The Hill legitimized Republican claims that the Federal Communications Commission (FCC) needs to delay its vote on net neutrality to give the public time to review the idea, ignoring the fact that the agency received nearly 4 million comments -- which overwhelmingly favored net neutrality -- during an open-comment period in 2014.
Republicans Call For Delay Of Net Neutrality Vote, Demanding Time For Public Review
WSJ: Republicans Say Vote Should Be Delayed To “Make Proposal Public.” Two Republicans on the FCC and Rep. Jason Chaffetz (R-UT) are calling on the agency to delay the vote on proposed net neutrality protections, scheduled for February 26. As The Wall Street Journal reported:
Republicans are increasing the pressure on the Federal Communications Commission to delay a Thursday vote on high-profile rules governing the treatment of Internet traffic, saying the public needs time to see and review the plan.
Two Republicans on the five-member FCC urged the agency to delay the vote, calling on Chairman Tom Wheeler to make his proposal public and subject to a 30-day review period before the proposal is completed. On Capitol Hill, House Oversight and Government Reform Committee Chairman Jason Chaffetz (R., Utah) urged Mr. Wheeler to appear at a hearing on Capitol Hill before the vote, and to make the proposal public before the FCC decides whether to complete it. [The Wall Street Journal, 2/23/15]
The Hill Legitimizes GOP Spin That Public Has Been Shut Out Of Net Neutrality Debate
The Hill: Critics Like Chaffetz Accuse The FCC Of “Rushing Through Tough Web Rules” While Failing To Be “Transparent.” The Hill reported on Chaffetz's call to delay the net neutrality vote and his claim that the FCC “has failed to establish the appearance this rulemaking is independent, fair and transparent.” The Hill continued:
Chaffetz urged regulators to “immediately” release to the public the text of the net neutrality rules set to come up on at Thursday's vote. Currently, the rules aren't scheduled to be released until after the commission votes.

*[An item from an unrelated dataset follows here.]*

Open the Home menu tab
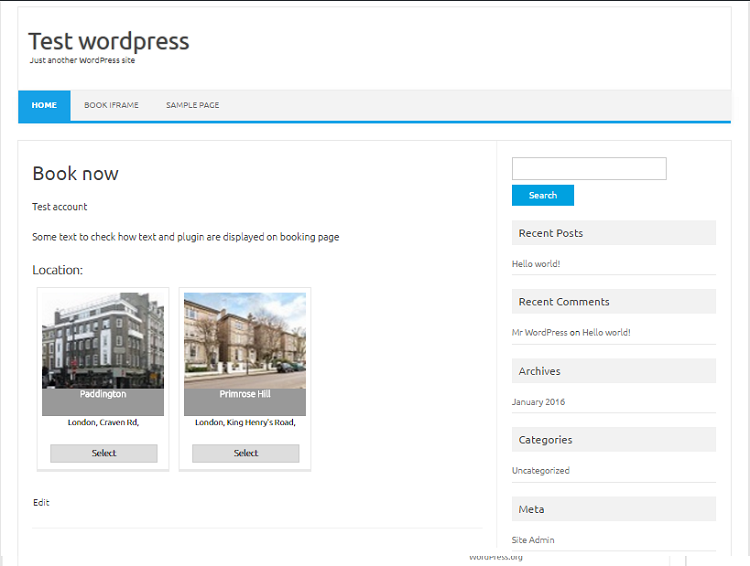The image size is (750, 566). pos(44,105)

Chaffetz compared the recent process to the FCC's consideration of media ownership rules during the Bush administration, which occurred “only after conducting many public hearings, publishing the proposed changes, offering a public comment period and defending the changes in congressional testimony.”
An FCC spokesperson said that Wheeler has agreed to testify before the committee but asked to appear at a later date, given the short amount of time before the committee's hearing on Wednesday. That's unlikely to satisfy critics, however, who accuse the agency of rushing through tough Web rules after being bullied into the position by President Obama. [The Hill, 2/23/15]
But The FCC Already Received Nearly 4 Million Comments On Net Neutrality
NY Times: There Were 3.7 Million Comments On Net Neutrality, And Less Than 1 Percent Opposed The Protections. As The New York Times reported, the FCC received a record number of comments on net neutrality during the open-comment period in 2014:
More than 3.7 million comments poured into the Federal Communications Commission over the four months that it was seeking public input on its proposal for “Promoting and Protecting the Open Internet,” also known as net neutrality.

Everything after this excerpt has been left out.